I thought that I owned the 24/176.4 download of Time Out by The Dave Brubeck Quartet but I couldn't find it anywhere so I purchased it, possibly for the second time, in the FLAC file format and put in one of the directories that Asset scans. I had tried to convert some high-resolution ALAC files to FLAC in an application called Switch, but it didn't carry over the metadata or cover art, so I need to try XLD. There's also Max but that stopped working for me a long time ago. Unfortunately Pure Music only goes the other way (from FLAC to ALAC). In any case, I had Asset rescan the directories with music that I want in them to be sure to pick up Time Out. I have the 24/176.4 version of Time Out playing now and it sounds really great, truly a music and audiophile classic. I think that FLAC sounds better than ALAC or AIFF, which doesn't really make sense because both ALAC and FLAC use lossless compression and AIFF is totally uncompressed, but high-end audio seems to be full of mysteries that defy the laws of physics, so I will say that I have no problem purchasing downloads in FLAC from now on, particularly since I no longer use iTunes as my music storage database even when I am playing files directly from my computer. Then I use Audirvana Plus and its library manager which both sounds better and has more useful features than iTunes even if it is a big less slick.

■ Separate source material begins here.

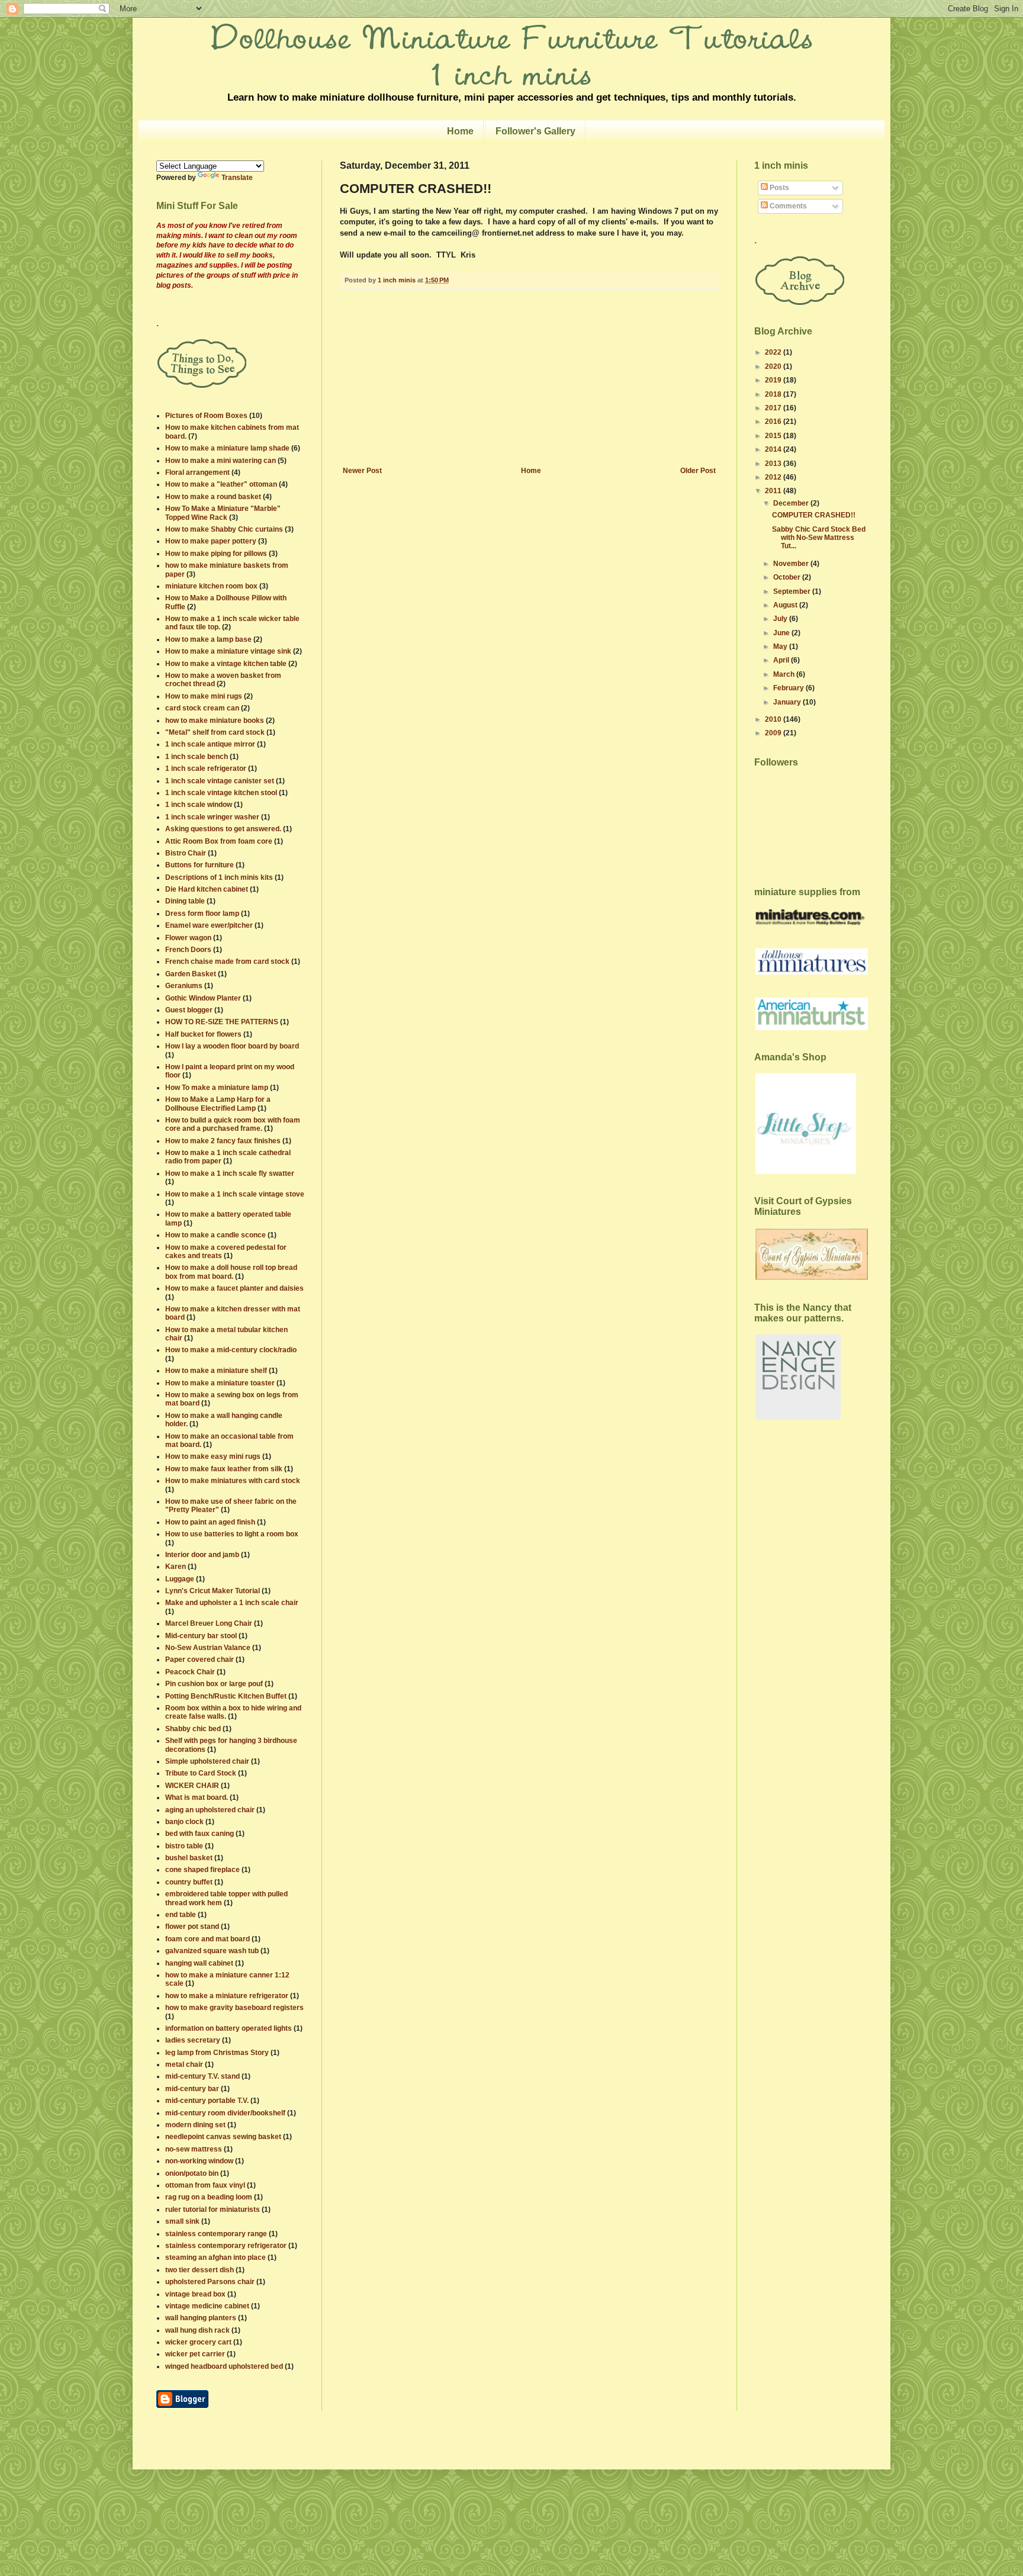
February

Another feature I discovered in the MiND App is the ability to access radio stations through vTuner. I really enjoyed this. I have a Magnum Dynalab MG-807T internet runner that sounds very good particularly given its all tube triode output stage, but can't received HD radio broadcasts, which the 280D can, and it really doesn't offer practically remote control. I hate to sound lazy, but I often listen to internet radio late at night, and it really is awfully nice to change stations using the MiND iPad App. I haven't decided yet, but I may let go of the MD-807T and put the 280D in its place because it does so many things so well. I still have the Aurender N100H going into my Ayre DX-5 DSD through a stealth USB cable in my two-channel home theater system. I think that sounds slightly better than the 280D with MiND module but it is difficult to tell because we are talking about two very different system with the home theater system being much more forgiving, and the N100H/Stealth USB/DX-5 DSD combination cost a whole lot more than the 280D with the MiND module. A fairer comparison would be the 380D with the MiND module, but I am already really very happy with the 280D, so much so that I decided to keep it as my current streaming solution for the main system.

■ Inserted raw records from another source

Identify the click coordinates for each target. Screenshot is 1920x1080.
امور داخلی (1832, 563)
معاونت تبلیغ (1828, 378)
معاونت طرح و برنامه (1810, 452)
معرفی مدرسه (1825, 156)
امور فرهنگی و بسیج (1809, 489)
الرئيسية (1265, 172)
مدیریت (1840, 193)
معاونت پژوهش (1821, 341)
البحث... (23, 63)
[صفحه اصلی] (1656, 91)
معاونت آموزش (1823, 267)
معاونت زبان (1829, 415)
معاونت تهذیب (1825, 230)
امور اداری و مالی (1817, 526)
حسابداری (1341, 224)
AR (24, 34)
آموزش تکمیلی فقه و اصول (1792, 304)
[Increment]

In fact, early this morning I moved the Magnum Dynalab MD-807T onto the auxiliary rack and plugged the 280D directly into the TUNER input of my Audio Note OTO using an Audio Note AN-Vx interconnect with Eichmann Silver Bullet Plugs. Having the better interconnect and the direct connection to the OTO going through pure silver cable rather connecting the 280D indirectly through the Skipjack and about twenty feet of lesser but still very good copper cable, not to mention connecting the 280D directly into my Equi=Tech balanced transformer via a Stealth Swift power cable rather than going through the Chang Lightspeed and DH Labs Silver Sonic Power Plus really opened up the sound of the 280D, so much so that I think it could use a little additional run in and the thought of upgrading to a 380D has kind of evaporated from my mind. I will likely let go of MD-807T despite missing it's sweet tube lushness and use the 280D as my universal high-end streaming appliance, relegating tape decks and my second AirPort Extreme to the auxiliary rack. In the spirit of listening to Internet radio, I used the vTuner option in the MiND App and navigated my way to BBC Radio 3. I needed to turn the volume up quite a bit in comparison to streaming from the fixed drive on my iMac and I did hear a certain sharpness to the sound that the MD807T did not share. However, I am quite certain that the 280D sounds more detailed and has a more silent background. So it's a trade off. I may keep the MD-807T. I may let it go. However, I am very happy with the 280D and cannot imagine my system without it for all the things it does so well. I think that about wraps things up.